After WWII, Lynn returned to Alabama and attended Alabama Polytechnic Institute (Auburn University) and graduated from Howard College (Samford University) with a B. A. Degree in business administration. He worked in sales for the Cudahy Packing Company and Mid-South Packing Company selling beef. He then started Lynn’s Letters, a sign company.
Lynn is an active member of First Baptist Church of Montgomery. His ministry includes rising early before daylight two days each week, picking up bread from six bakeries and delivering it to the Caring Center at First Baptist Church of Montgomery where the bread is given to indigent people. In addition, he assists in the preparations and dispersal of aid to these people at the Church. He is also active serving people through the Salvation Army. When he is not volunteering in the community, Lynn is an avid golfer and bridge player.
Edward Paul Schroeder
Edward Paul Schroeder is a 95 year-old WWII U. S. Army Air Corps veteran who survived service in the Pacific Theater. Paul Schroeder was a student in his senior year in Wetumpka High School, Wetumpka, AL, when he was drafted in January, 1943, into the U. S. Army Infantry. He was trained for 13 weeks in heavy weapons including machine guns and mortars. Because so many American pilots were being shot down, there arose a critical need to train more pilots. Schroeder switched from the Infantry to the Army Air Corps. He was among two-hundred soldiers who were sent to West Virginia to wait for three months for orders to be trained as a pilot at Maxwell Field, the Southeast Air Corps Training Center, at Montgomery, AL. He received primary pilot training at Georgia, and he was the first man in his class to receive his wings to fly a bi-plane; however after 15 hours of basic training, Schroeder was hospitalized after suffering a severe heat-stroke which prevented him from moving out with his pilot-training class.
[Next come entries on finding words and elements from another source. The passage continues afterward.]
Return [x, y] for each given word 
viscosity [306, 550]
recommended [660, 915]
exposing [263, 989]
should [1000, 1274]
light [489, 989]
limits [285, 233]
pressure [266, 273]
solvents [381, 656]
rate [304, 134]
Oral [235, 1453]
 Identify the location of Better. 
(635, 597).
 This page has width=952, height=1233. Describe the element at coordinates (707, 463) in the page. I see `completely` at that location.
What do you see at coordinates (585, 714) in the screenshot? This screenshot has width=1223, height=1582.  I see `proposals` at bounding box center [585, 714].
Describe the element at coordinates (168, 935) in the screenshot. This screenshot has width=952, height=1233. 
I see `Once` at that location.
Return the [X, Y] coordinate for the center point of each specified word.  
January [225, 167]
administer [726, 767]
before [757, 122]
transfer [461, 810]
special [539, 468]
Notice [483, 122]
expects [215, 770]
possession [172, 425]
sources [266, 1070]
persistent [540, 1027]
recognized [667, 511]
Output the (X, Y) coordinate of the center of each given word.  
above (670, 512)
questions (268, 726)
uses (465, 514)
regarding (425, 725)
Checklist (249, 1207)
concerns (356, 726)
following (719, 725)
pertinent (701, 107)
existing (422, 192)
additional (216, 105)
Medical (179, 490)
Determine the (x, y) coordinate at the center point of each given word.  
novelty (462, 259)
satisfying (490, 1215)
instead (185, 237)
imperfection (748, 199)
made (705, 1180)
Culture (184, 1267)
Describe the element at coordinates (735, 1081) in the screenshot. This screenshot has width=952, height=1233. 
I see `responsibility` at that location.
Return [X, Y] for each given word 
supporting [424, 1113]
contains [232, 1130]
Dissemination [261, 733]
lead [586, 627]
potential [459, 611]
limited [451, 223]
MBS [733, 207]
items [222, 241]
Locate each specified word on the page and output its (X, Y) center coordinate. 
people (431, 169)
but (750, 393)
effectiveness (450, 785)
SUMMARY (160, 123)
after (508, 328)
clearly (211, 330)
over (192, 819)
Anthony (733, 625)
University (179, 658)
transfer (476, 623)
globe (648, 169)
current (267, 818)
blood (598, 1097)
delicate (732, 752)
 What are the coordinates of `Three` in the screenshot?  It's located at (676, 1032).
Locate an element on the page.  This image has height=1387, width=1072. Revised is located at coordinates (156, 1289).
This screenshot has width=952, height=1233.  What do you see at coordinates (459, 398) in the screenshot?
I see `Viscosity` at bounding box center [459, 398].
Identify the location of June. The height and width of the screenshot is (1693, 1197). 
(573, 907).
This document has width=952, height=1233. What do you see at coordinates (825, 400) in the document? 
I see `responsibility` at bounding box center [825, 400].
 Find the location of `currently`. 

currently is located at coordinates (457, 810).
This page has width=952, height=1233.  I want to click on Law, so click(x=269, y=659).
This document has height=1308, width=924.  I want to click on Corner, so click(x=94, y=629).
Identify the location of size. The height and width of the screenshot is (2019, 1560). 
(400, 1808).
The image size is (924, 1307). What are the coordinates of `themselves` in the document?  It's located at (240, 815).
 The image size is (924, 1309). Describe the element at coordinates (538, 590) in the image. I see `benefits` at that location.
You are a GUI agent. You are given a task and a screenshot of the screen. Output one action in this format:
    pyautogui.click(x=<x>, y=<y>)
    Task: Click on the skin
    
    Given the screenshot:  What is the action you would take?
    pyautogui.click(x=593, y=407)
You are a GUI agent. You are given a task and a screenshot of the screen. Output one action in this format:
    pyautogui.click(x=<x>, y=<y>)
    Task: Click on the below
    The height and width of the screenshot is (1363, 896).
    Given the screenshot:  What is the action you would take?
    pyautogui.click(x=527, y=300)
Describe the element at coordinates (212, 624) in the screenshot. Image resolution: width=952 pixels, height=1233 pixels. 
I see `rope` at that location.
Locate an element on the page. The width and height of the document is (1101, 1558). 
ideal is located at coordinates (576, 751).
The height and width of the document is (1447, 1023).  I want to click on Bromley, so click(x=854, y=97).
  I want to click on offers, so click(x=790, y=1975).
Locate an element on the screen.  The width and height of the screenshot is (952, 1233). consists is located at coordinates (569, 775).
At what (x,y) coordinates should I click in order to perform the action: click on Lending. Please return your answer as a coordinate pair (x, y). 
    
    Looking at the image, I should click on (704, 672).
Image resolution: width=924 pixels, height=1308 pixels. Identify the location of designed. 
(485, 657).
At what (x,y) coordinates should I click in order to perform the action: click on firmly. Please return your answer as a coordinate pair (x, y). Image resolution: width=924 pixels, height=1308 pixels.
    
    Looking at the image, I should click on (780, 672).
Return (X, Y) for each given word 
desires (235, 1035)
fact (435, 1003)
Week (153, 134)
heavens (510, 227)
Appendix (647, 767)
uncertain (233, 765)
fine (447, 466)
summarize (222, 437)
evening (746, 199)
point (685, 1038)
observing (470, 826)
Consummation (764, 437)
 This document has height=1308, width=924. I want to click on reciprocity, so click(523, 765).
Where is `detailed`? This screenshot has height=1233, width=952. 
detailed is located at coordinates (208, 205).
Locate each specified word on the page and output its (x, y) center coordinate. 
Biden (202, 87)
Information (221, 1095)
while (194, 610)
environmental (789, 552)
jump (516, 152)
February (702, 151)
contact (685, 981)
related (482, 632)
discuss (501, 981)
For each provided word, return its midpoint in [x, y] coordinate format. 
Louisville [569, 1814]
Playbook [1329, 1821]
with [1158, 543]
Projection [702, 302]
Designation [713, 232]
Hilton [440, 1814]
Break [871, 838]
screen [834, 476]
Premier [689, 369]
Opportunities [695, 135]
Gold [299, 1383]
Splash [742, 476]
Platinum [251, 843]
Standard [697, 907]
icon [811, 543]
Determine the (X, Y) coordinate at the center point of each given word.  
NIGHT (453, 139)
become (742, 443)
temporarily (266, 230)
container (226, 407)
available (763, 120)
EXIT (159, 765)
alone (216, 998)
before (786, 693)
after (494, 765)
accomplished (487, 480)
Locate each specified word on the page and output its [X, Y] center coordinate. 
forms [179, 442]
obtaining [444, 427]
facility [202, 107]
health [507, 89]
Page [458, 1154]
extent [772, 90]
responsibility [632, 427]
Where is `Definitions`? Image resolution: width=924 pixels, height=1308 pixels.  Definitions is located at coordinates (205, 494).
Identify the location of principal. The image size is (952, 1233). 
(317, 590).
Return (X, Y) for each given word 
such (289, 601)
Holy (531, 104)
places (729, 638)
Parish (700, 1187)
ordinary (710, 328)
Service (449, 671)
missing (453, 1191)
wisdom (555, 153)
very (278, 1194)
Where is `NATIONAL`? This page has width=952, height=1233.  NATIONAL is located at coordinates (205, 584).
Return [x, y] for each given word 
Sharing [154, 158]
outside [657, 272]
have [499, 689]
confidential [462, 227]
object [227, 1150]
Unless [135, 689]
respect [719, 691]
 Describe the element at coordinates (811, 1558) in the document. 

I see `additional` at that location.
Schroeder’s service in the remainder of WWII was in the Army’s Air Transport Command. He was sent to California where he was trained to be responsible for transporting everything and everyone located in the area behind the pilot in the C-56’s. Schroeder and his crews would take supplies to the United States forces in the islands in the Pacific Theater including Guam, the Philippine Islands and Iwo Jima and then bring wounded Americans back to their homeland to receive medical care. Often when his planes landed on those islands, the crews viewed hundreds of dead Japanese still lying where they had perished, and he also has vivid memories of American Naval ships being sunk immediately after flying over them as combat was still going on there.
When the Japanese surrendered in August, 1945, Schroeder was discharged and returned to his hometown where he graduated from high school. He became engaged to his wife, Eleanor Wamsley, whom he had met while stationed at West Virginia. They were married for 62 years, and they had two daughters and one son followed by five grandchildren and 11 great-grandchildren.
Schroeder’s civilian life began when he used the G. I. Bill to graduate in electrical engineering from the University of Alabama at Tuscaloosa, AL, working in his field for Westinghouse for 31 years. After retirement, he and Eleanor returned to the Wetumpka area where he built a house in a scenic, wooded location in the foothills of the majestic Appalachian Mountains. There he raised rabbits to sell, put in a catfish pond and raised vegetables in a large garden. He received an award from the Wetumpka Lions Club for his leadership in building a rest-room facility in the Wetumpka Community Park. He and Eleanor were very active in the Wetumpka First United Methodist Church where he taught Sunday School, and they served in the Central AL Emmaus Community. He worked briefly for the City of Wetumpka as the City Building Inspector for new buildings.
Schroeder concludes about his WWII military service saying, “I felt honored and very fortunate to have lived through it.”